• _EXERCISE INSTRUCTIONS_: From the line that contains "This screenshot has width=864, height=431." through the line that contains "Given: Click the word", output every line of the listing below exactly and leave out all the rest.

══════════════════════════════

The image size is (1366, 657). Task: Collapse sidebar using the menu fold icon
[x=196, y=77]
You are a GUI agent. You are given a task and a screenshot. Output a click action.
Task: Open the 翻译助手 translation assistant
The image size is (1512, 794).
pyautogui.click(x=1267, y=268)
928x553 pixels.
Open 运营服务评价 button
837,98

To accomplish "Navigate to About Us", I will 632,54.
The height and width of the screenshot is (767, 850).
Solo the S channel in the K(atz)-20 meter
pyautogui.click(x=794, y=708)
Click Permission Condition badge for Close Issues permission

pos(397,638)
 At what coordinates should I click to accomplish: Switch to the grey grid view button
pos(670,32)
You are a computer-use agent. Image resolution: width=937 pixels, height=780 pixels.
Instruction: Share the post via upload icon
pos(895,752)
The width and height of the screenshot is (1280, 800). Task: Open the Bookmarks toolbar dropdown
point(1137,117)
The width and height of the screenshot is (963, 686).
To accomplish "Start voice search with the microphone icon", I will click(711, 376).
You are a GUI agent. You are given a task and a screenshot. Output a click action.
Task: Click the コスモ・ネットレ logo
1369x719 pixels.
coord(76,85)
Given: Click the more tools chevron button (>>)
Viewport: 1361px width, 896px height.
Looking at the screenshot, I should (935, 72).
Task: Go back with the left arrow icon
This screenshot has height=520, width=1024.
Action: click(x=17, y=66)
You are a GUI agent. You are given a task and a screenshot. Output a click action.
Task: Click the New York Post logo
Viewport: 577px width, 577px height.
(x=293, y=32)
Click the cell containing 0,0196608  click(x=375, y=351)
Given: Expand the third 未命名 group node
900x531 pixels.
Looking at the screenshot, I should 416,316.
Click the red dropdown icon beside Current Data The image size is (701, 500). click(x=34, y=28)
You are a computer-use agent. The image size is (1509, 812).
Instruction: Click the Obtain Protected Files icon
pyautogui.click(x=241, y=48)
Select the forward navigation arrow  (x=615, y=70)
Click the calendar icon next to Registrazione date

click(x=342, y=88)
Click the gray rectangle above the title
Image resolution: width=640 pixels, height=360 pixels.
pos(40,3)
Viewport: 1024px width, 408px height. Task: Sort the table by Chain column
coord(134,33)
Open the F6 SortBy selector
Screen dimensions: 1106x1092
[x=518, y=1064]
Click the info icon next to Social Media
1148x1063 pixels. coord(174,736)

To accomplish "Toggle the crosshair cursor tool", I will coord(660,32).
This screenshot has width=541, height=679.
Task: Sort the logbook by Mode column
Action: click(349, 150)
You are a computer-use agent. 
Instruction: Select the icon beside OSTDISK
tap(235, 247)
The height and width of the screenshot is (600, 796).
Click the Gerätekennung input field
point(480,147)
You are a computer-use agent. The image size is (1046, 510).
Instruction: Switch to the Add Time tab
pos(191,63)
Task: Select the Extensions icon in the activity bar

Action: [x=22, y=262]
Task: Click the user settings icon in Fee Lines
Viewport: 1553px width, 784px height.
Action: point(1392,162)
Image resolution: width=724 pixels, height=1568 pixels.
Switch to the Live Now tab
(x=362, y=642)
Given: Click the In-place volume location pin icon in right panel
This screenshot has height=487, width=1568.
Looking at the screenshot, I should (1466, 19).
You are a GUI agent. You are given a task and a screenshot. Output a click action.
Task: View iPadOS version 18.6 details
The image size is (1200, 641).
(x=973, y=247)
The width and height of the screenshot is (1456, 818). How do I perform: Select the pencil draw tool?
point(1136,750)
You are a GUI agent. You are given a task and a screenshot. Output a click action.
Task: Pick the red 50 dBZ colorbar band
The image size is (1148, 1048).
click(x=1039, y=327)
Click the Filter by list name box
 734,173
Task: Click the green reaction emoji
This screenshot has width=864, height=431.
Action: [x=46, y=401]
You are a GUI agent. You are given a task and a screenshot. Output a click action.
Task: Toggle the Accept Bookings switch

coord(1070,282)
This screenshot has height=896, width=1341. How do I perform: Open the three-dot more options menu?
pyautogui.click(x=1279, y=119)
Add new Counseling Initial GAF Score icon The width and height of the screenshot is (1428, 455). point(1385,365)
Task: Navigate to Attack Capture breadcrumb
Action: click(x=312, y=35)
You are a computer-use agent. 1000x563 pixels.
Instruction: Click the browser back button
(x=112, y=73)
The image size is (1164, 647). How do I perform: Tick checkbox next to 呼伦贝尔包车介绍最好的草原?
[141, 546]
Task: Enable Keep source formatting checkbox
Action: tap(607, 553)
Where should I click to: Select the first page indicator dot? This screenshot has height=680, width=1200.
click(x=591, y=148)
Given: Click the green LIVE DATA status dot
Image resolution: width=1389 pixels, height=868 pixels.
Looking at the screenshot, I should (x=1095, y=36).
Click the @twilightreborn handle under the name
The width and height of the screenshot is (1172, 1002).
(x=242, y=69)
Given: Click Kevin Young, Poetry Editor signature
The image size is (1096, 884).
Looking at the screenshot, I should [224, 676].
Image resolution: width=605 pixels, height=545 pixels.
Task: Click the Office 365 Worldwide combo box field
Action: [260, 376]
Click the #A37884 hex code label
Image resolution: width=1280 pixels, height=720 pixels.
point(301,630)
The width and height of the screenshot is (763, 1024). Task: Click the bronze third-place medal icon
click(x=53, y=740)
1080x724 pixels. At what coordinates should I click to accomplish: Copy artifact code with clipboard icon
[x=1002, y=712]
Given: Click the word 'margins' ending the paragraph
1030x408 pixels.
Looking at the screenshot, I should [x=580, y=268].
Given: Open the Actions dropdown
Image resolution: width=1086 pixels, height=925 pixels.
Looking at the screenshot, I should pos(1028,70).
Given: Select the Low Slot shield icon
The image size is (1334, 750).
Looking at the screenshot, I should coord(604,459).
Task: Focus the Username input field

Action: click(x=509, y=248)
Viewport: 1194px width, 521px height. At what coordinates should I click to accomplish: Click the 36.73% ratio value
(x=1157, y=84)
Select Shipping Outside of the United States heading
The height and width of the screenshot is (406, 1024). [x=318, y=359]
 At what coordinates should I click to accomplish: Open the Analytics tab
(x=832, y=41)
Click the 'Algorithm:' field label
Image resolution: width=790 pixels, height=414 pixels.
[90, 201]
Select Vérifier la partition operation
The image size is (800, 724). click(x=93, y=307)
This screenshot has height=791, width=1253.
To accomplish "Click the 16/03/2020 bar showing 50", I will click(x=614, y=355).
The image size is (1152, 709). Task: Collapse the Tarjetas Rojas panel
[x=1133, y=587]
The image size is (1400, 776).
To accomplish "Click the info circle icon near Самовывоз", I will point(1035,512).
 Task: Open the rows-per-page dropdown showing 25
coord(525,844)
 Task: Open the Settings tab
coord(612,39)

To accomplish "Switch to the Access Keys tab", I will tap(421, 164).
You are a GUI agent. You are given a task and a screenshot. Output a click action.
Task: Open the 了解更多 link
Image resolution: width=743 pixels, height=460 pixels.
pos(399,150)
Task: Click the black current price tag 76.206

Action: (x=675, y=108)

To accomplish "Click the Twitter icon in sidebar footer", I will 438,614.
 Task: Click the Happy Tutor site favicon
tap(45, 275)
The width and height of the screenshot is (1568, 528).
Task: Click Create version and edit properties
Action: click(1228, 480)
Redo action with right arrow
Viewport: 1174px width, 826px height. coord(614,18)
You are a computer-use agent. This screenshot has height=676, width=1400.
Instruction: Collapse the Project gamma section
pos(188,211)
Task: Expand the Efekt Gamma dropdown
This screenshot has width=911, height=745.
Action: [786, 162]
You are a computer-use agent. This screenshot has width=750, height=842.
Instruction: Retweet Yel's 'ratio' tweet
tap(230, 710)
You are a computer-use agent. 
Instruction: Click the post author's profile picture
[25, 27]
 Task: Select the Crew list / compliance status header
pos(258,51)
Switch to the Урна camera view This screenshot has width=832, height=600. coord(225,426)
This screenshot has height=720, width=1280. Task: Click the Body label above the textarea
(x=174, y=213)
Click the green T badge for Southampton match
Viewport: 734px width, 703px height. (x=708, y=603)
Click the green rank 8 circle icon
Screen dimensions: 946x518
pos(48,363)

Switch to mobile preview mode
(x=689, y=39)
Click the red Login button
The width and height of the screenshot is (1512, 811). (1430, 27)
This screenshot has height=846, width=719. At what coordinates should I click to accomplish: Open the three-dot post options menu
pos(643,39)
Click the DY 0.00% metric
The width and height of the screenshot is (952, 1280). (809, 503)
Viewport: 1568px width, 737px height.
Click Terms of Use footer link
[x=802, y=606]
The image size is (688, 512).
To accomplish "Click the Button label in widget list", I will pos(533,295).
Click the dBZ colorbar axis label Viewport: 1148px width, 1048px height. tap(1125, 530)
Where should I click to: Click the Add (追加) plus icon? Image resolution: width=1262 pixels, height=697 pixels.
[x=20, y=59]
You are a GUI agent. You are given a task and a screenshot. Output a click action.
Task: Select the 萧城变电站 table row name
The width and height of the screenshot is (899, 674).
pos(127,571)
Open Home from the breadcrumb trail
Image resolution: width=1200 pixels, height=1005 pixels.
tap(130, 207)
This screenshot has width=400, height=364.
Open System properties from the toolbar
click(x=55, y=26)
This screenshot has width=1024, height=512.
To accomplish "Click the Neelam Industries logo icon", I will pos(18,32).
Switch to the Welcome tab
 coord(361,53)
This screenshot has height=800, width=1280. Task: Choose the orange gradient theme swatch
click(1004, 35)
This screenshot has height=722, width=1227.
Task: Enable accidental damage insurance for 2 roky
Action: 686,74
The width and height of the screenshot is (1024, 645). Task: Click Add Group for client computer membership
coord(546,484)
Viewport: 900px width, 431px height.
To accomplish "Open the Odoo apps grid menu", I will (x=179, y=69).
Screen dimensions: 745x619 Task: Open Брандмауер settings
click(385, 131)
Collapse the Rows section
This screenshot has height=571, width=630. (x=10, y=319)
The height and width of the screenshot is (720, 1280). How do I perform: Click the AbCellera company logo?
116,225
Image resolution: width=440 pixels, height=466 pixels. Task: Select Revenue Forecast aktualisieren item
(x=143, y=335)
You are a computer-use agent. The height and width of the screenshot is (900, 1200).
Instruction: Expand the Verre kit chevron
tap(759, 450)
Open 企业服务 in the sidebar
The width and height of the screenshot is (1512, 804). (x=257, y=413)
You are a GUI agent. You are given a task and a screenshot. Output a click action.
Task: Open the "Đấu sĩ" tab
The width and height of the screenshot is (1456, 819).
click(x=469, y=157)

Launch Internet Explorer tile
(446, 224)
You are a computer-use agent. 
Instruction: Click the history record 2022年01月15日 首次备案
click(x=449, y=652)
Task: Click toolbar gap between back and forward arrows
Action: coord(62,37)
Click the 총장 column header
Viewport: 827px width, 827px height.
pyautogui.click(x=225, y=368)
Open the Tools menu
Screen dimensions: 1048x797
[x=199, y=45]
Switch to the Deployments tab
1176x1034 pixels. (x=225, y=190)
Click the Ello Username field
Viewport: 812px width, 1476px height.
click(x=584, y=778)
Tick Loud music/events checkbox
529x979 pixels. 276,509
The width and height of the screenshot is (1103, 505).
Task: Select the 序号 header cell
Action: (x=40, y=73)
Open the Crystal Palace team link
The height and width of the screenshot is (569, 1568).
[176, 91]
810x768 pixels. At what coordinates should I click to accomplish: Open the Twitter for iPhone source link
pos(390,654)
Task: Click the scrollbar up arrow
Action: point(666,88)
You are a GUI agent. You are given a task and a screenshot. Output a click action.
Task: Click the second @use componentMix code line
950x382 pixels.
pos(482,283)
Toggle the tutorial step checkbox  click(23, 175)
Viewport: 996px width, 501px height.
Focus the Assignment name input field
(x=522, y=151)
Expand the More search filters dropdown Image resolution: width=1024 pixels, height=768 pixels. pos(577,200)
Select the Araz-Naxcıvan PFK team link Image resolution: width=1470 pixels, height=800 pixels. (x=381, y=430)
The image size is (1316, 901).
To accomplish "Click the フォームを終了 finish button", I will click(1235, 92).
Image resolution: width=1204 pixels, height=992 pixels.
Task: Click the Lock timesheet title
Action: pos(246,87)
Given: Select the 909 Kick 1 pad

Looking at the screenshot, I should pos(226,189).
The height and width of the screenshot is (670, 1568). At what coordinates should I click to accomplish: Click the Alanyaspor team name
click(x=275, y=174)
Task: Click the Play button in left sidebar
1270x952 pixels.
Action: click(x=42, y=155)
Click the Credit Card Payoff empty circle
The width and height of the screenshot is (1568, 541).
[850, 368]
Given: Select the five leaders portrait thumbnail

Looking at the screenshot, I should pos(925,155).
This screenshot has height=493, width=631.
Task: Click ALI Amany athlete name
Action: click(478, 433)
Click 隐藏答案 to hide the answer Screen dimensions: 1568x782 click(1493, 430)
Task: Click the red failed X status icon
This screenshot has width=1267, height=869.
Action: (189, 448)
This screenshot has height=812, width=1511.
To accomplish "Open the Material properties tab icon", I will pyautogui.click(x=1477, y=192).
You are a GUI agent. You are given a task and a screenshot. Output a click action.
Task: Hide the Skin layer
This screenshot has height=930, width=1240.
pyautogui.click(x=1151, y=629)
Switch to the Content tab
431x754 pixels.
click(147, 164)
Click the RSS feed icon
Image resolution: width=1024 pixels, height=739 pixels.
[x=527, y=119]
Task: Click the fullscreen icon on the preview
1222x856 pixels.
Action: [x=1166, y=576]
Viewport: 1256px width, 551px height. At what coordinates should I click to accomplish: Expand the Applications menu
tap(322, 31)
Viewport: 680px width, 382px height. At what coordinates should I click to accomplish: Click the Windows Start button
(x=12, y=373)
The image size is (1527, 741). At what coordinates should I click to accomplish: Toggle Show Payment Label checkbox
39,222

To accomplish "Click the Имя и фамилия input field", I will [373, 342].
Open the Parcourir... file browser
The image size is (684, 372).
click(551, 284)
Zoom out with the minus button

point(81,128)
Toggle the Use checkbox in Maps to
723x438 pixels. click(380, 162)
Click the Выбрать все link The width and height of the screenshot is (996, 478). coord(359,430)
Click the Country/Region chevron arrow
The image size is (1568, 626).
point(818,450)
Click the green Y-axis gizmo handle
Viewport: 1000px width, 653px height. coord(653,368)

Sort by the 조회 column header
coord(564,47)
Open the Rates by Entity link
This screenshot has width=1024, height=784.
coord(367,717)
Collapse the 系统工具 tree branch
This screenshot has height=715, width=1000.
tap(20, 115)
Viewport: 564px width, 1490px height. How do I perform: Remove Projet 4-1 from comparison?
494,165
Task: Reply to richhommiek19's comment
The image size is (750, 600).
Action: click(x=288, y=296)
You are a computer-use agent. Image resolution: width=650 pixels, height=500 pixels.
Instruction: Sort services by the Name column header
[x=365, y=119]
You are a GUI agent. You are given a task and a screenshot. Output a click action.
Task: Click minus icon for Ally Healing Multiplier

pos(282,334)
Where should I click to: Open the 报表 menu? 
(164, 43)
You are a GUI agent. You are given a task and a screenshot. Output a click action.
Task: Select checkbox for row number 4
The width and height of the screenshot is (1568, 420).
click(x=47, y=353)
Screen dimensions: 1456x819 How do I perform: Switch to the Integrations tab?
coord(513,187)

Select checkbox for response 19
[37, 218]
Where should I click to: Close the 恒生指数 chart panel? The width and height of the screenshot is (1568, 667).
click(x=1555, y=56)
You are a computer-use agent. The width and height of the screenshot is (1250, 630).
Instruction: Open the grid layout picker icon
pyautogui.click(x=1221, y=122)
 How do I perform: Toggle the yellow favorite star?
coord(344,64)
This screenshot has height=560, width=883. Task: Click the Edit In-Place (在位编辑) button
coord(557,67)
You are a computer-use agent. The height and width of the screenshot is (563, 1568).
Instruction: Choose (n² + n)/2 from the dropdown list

══════════════════════════════

• _SOLUTION BELOW_:
This screenshot has width=864, height=431.
Action: [x=46, y=401]
You are a GUI agent. You are given a task and a screenshot. Output a click action.
Task: Toggle the Accept Bookings switch

coord(1070,282)
This screenshot has height=896, width=1341. How do I perform: Open the three-dot more options menu?
pyautogui.click(x=1279, y=119)
Add new Counseling Initial GAF Score icon The width and height of the screenshot is (1428, 455). point(1385,365)
Task: Navigate to Attack Capture breadcrumb
Action: click(x=312, y=35)
You are a computer-use agent. 1000x563 pixels.
Instruction: Click the browser back button
(x=112, y=73)
The image size is (1164, 647). How do I perform: Tick checkbox next to 呼伦贝尔包车介绍最好的草原?
[141, 546]
Task: Enable Keep source formatting checkbox
Action: tap(607, 553)
Where should I click to: Select the first page indicator dot? This screenshot has height=680, width=1200.
click(x=591, y=148)
Given: Click the green LIVE DATA status dot
Image resolution: width=1389 pixels, height=868 pixels.
Looking at the screenshot, I should (x=1095, y=36).
Click the @twilightreborn handle under the name
The width and height of the screenshot is (1172, 1002).
(x=242, y=69)
Given: Click Kevin Young, Poetry Editor signature
The image size is (1096, 884).
Looking at the screenshot, I should [224, 676].
Image resolution: width=605 pixels, height=545 pixels.
Task: Click the Office 365 Worldwide combo box field
Action: [260, 376]
Click the #A37884 hex code label
Image resolution: width=1280 pixels, height=720 pixels.
point(301,630)
The width and height of the screenshot is (763, 1024). Task: Click the bronze third-place medal icon
click(x=53, y=740)
1080x724 pixels. At what coordinates should I click to accomplish: Copy artifact code with clipboard icon
[x=1002, y=712]
Given: Click the word 'margins' ending the paragraph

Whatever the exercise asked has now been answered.